Yes it is possible to ingest data from an on-prem SQL Server with only one DFg2 (but only if the firewalll is configured properly, otherwise you'll 2 DFg2 chained together), which is what we are doing too. And unless this has changed, from the Microsoft doc, DFg2 is the only way currently to do so, until Microsoft will release the new OPGW (on-prem gateway). ETA is supposed to be sometime in Q1. Then it will be possible to do use a Copy activity inside a pipeline instead of a DFg2, if I remember correctly. In any case, we wait expectantly.

But first you have to figure out how to config your firewall. Also, you need to know how the data actually moves between a DFg2 and the GW. Here is the excellent explanation from @pqian_MSFT : Re: Dataflow refresh started failing today MashupE... - Page 2 - Microsoft Fabric Community

And here is my post explaining about the firewall config: DATAFLOW and ON-PREM DB connectivity solution - Microsoft Fabric Community

but in a nutshell, the firewall should allow you to specify that, for outgoing traffic for protocol TCP, you want to open port 1433, and only for the following destinations (the wildcard FQDNs below); but if that doesn't work, then destination can be set to: 0.0.0.0, which means the outgoing traffic is not restricted to any specific IP address:

Protocol: TCP
Endpoints: *.datawarehouse.pbidedicated.windows.net, *.datawarehouse.fabric.microsoft.com, *.dfs.fabric.microsoft.com
Port: 1433

amaaiia · ‎03-18-2024

Sorry, maybe I didn't ask the question correctly. Yes, I know that with DFg2 I can do ingests via gateway, in fact, that's how I'm doing it now and I have everything configured to work.

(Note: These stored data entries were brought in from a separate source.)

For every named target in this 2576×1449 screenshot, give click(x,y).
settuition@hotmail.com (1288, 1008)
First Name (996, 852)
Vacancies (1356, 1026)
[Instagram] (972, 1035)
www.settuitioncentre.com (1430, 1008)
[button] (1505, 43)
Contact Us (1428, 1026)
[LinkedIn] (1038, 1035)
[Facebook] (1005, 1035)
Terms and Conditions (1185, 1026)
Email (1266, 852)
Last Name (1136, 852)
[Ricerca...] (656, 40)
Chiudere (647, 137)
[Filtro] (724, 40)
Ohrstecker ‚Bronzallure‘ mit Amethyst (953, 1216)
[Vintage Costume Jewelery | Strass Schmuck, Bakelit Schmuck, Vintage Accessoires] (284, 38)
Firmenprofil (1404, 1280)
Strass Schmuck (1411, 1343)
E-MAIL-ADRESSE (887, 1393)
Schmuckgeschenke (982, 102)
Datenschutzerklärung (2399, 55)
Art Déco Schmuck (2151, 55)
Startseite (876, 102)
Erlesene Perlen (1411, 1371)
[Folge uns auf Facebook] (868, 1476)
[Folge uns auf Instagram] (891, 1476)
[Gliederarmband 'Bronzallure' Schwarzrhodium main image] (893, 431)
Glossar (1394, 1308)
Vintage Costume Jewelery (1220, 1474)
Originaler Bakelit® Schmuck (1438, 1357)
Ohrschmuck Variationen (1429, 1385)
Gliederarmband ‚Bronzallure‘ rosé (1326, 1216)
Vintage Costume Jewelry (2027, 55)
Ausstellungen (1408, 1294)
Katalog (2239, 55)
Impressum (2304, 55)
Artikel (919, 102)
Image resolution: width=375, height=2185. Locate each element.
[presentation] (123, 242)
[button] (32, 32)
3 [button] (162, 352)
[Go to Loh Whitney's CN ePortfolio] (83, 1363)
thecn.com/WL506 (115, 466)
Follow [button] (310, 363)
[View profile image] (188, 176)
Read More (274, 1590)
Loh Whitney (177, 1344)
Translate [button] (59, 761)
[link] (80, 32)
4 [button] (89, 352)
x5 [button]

My question was, since you tell me to do the ingest with notebooks because otherwise I can't parameterise this process, as the number of tables is variable, can I do the ingest using gateway by notebooks? I think the answer is no, and in that case I understand that the solution you gave me of doing the whole process from the ingestion with notebooks does not work for me.

Am I wrong?

Element115 · ‎03-18-2024

So it looks like you'll have to do everything using the M language in a DFg2 after all.

amaaiia · ‎03-19-2024

Yes, but the table ingest is not dynamic. Every time I have new table, I have to add it manuallu to my DFg2 and publish it with the resto of the tables.

Element115 · ‎03-19-2024

Actually, now that I think a little more on this... here is a potential solution. You need to ingest everything into one staging table using M in a DFg2. So the output of DFg2 is going to be one table containing the data of all the tables you need to ingest for this cycle.

Prerequisites: at the source, ie the on-prem DB, create a metadata table to keep track of all the tables that need processing.

Here is the algo:

0__load the metadata table

1__iterate over each source table (using the each _ keyword) and extract the data needed as per some incremental timestamp

2__the ingested data from each table is a table and as such it is put into a Power Query table where each row consists of one column holding the source table name, and a second column (of type Table) holding the data just injested during the iterative cycle

3__the output of the M script should be a table of tables, like so:

TABLE_NAME		DATA_FROM_SOURCE_TABLE_AS_TABLE
TABLE_0		{[c0, c1, ..., cn], [d0, d1, ..., dn]}
TABLE_1		{[c0, c1, ..., cn], [d0, d1, ..., dn]}
...		...
TABLE_n		{[c0, c1, ..., cn], [d0, d1, ..., dn]}

Your DFg2 has one output as a table. Publish that to a staging table in your LH. Use a PySpark notebook that now can get access to this data, and have a Python script extract each source table from that one staging table and write the rows out to their corresponding LH production table.

amaaiia · ‎03-20-2024

I've heard that in 1-2 weeks on-prem SQL Server data ingestion with gateway will be available for Copy activity. I guess this update will be so helpful for me, because source and destination can me parametrised in Copy activity. I think I'm going to wait until this feature comes up.

Element115 · ‎03-20-2024

@amaaiia I just stumbled upon this page: Lakehouse management API - Microsoft Fabric | Microsoft Learn and read it quickly, but if I am not mistaken, you can load data to a lakehouse table using the lakehouse REST API.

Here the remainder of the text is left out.